Text extract:
- - - -

What it's Like to be a Stripper in New Orleans
Lofn
Queen of the day shift
Friday, April 20, 2018 6:29 AM
In this relatively small, club-dense city (population 343,000), it’s almost impossible not to know at least one former or current dancer. Stripping isn’t taboo in New Orleans -- it’s just another service industry gig. Add hurricane season, Mardi Gras, 24/7 bars, and a wildly fluctuating tourism economy to the mix, and you might have an inkling as to why stripping in New Orleans isn’t like stripping anywhere else.
I’ve worked at clubs and private parties throughout the greater New Orleans area since 2008. There was Visions, a locals hangout in hurricane-battered New Orleans East, where oil rig workers rubbed shoulders with personal injury attorneys. Scores, a Bourbon St “gentlemen’s club” where I once heard a barback complain about a rat drowning in a champagne bucket. Mickey Martin’s Ship Wheel, a nautical-themed, David Lynchian dive where girls danced to Pet Shop Boys and Depeche Mode (sadly, it’s now shuttered). I move around constantly seeking the holy grail: a place where cash flows like milk and honey, and the men don’t touch.
Booze is sold 24/7 in New Orleans, and you’re allowed to imbibe on the streets as long as the drink in your hand isn’t in a glass container. Because everywhere is a party and many bars never close, the clubs don’t get going until late -- and they stay open well until after sunrise. It blows my mind to think there are people who want a lap dance at 9am on a Wednesday, but they exist. I’ve taken their money before.
“In any other city, people are having dinner at 5 or 6pm,” says John Miller, general manager at Penthouse New Orleans. “A lot of people aren't having dinner til 9 or 10 here. We may not get busy until 10 or 11 and roll til 5 or 7 in the morning.” Brittany, a bartender there who says she’s 37 but looks at least a decade younger, concurs. “When we close at 8am, there are still VIP rooms going on upstairs,” she says. “We have to wait and then do checkouts. We don't have set times to end the night. It depends on if people are spending money, how many girls are there, and how busy we are.”
I never work in clubs during Carnival season, because crowds are crazy, drunk, and often cheap -- why tip a dancer when there are boobs to be had for beads outside? I did do a lot of private parties with a partner, a fellow stripper who offered full service (aka sex). Our customers were just as wasted as people in the French Quarter, but at least I didn’t have to walk down a beer- and vomit-glazed Bourbon St to get to work.
“Mardi Gras is a nightmare,” says Vanessa, a stripper at Rick’s Cabaret. “It’s all young people on a whole new level of intoxication.”
“The drunks are fucking aggravating,” Brittany agrees. “The Mardi Gras crowd is younger and drunker, where a normal crowd is older, nicer, and classier, more well put together, more businessmen, and out-of-towners from conventions.”

- - - -

Given data:
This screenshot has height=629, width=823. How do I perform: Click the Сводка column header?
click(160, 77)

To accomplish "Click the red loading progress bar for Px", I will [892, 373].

- - - -

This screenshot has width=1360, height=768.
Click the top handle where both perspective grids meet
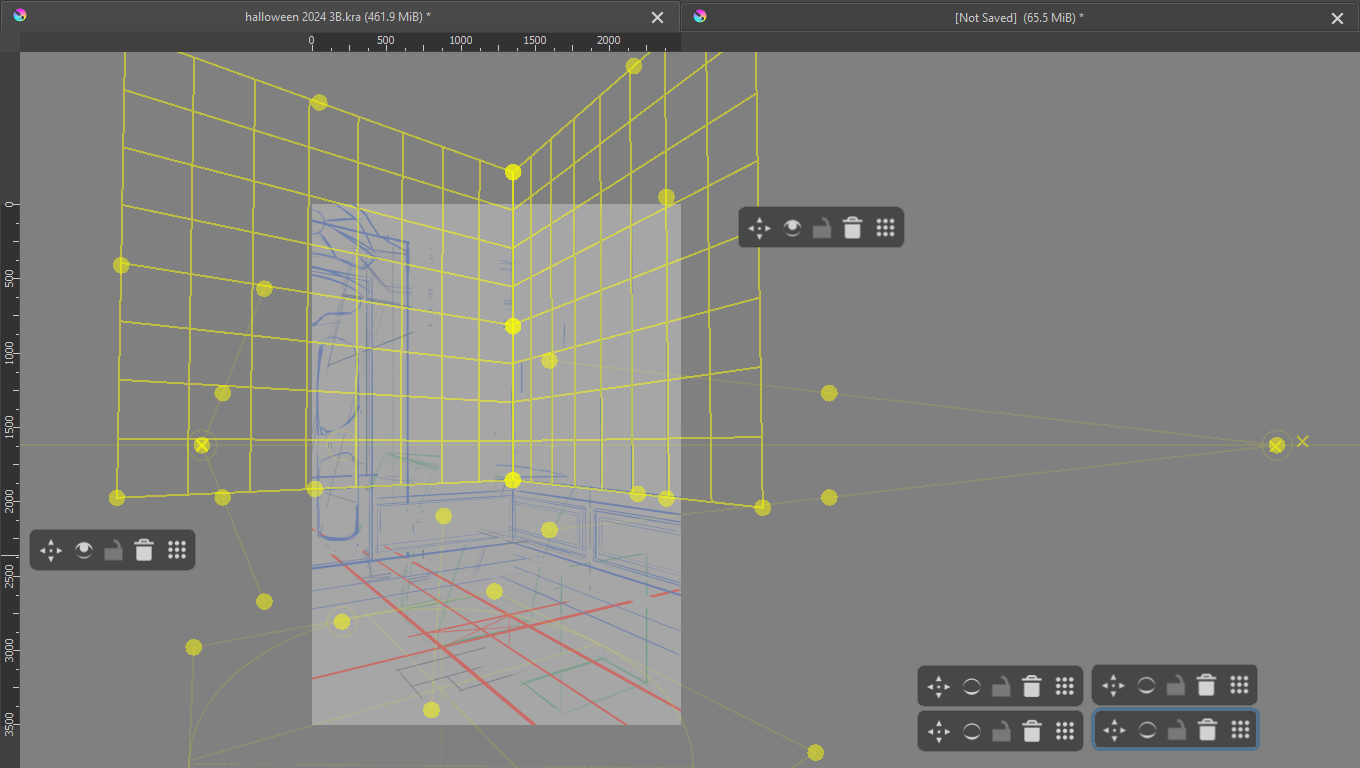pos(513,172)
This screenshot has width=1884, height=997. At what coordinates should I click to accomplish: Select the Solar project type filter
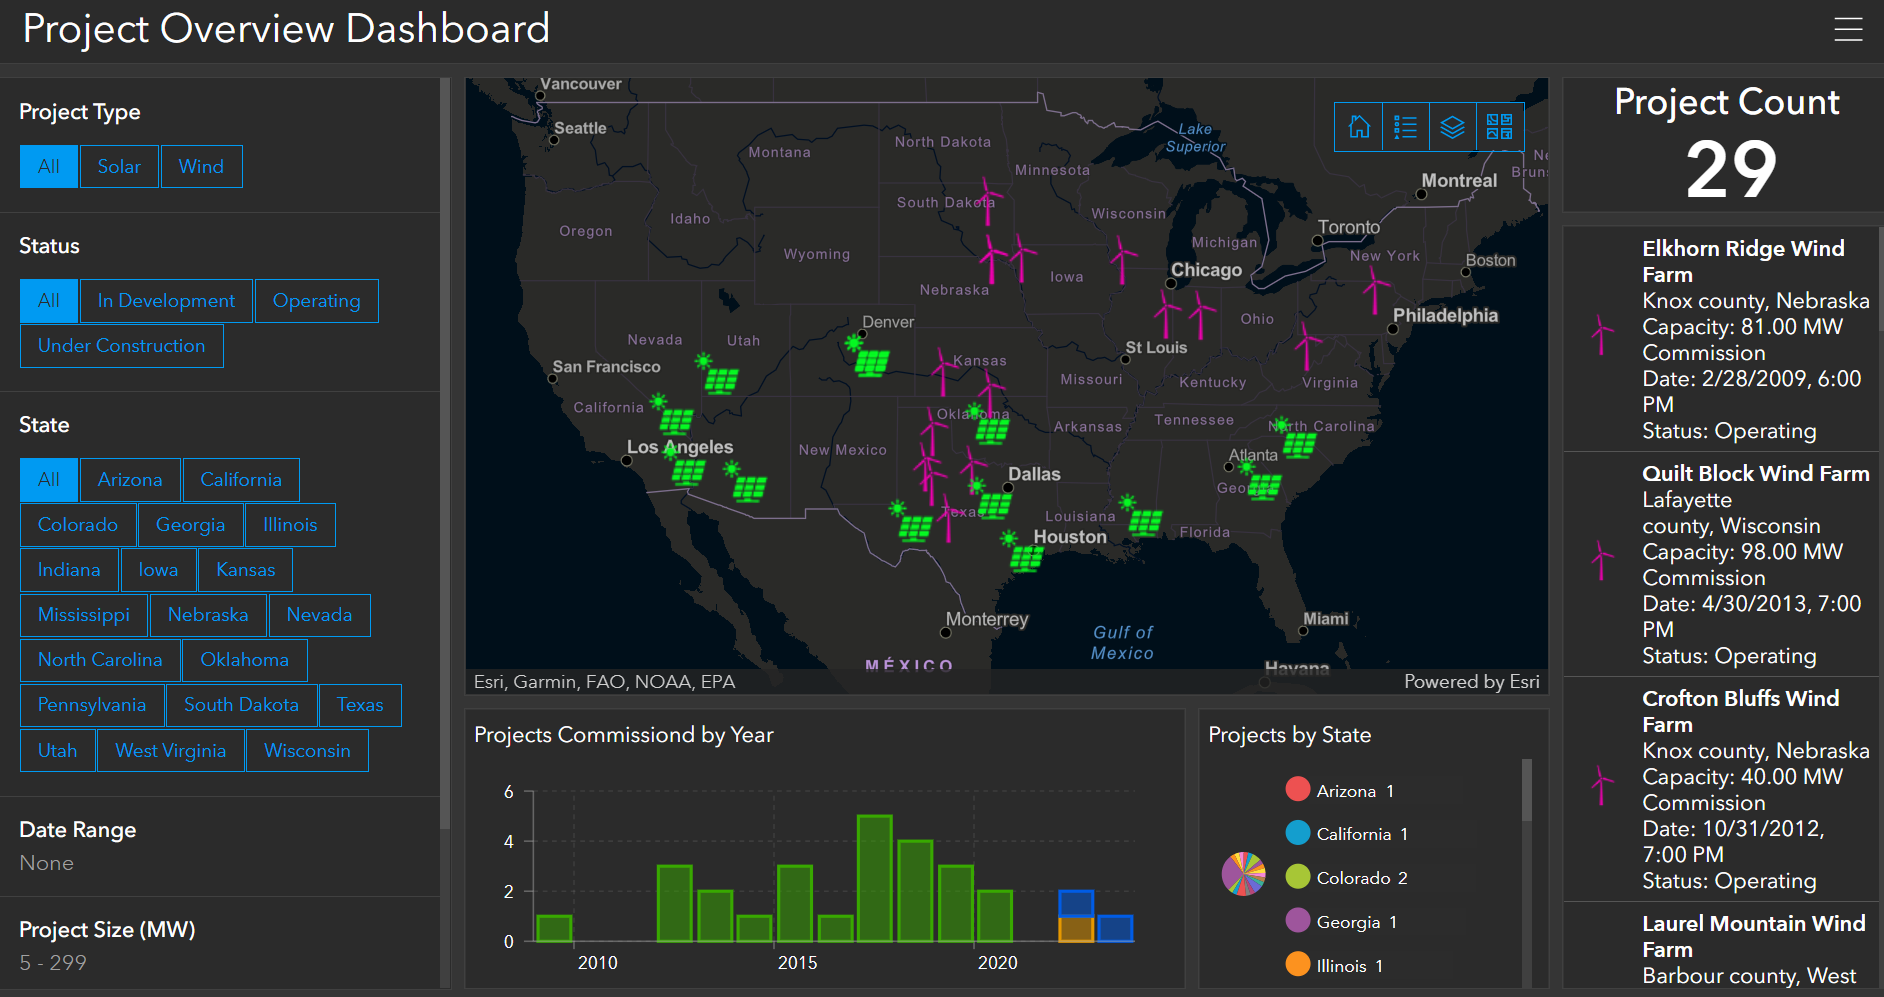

- - - -

Given problem 1: Count the lines of the records that contain the string "height", matching case exactly, and reply with only the number.
Given problem 2: Carry on the text about stripping in New Orleans, starting after its final sentence.
The records have no connection to the text about stripping in New Orleans.

Final answer 1: 3

Final answer 2:
According to my calculations, approximately 60% of participants at private bachelor parties were mind-bendingly coked up (among them, a Hindu priest who paid me to watch him get a handjob). Approximately 0% offered to share their cocaine -- not that I was interested, but still, it seems like the polite thing to do. Or maybe I was just looking for another reason to hate the guys who threw down cash to get their buddy laid by a professional before his wedding, then stood by him on the altar and smiled in the photographs. You would seriously be shocked to find out how many grooms pay for sex at their bachelor parties. I sure was.
After each private party, my partner and I stuffed our crumpled tips into Winn Dixie bags, changed into street clothes, and hunkered down in the hotel stairwell. There, I sorted and smoothed out the bills while my partner divvied up the cash. I don’t know how much she earned, but her escort rate was $400 an hour. She walked away with a lot more than that after a private party.
Although Jazz Fest draws more than 450,000 attendees to the city, it doesn’t make a blip on the strip club radar. I guess these music fans are probably listening to something other than a DJ playing top 40 remixes and calling out dancer’s names: Jersey, Bubbles, etc. The most significant function of the fest is to bookend the high season. After it ends in May, there’s a steep dropoff in business.
“Summertime is very slow because of the heat,” says Brittany. “We still have girls working, but we depend on our locals. There’s tourism, but you aren't getting the convention crowds.”
Locals know the city lives and dies by tourists. Approximately 10.5 million of them came last year to empty their wallets, and occasionally their bladders, on Bourbon. Which is all well and good until June, which heralds the start of sweltering subtropical weather. I got by thanks to bachelor parties and vanilla jobs. Other strippers have different strategies.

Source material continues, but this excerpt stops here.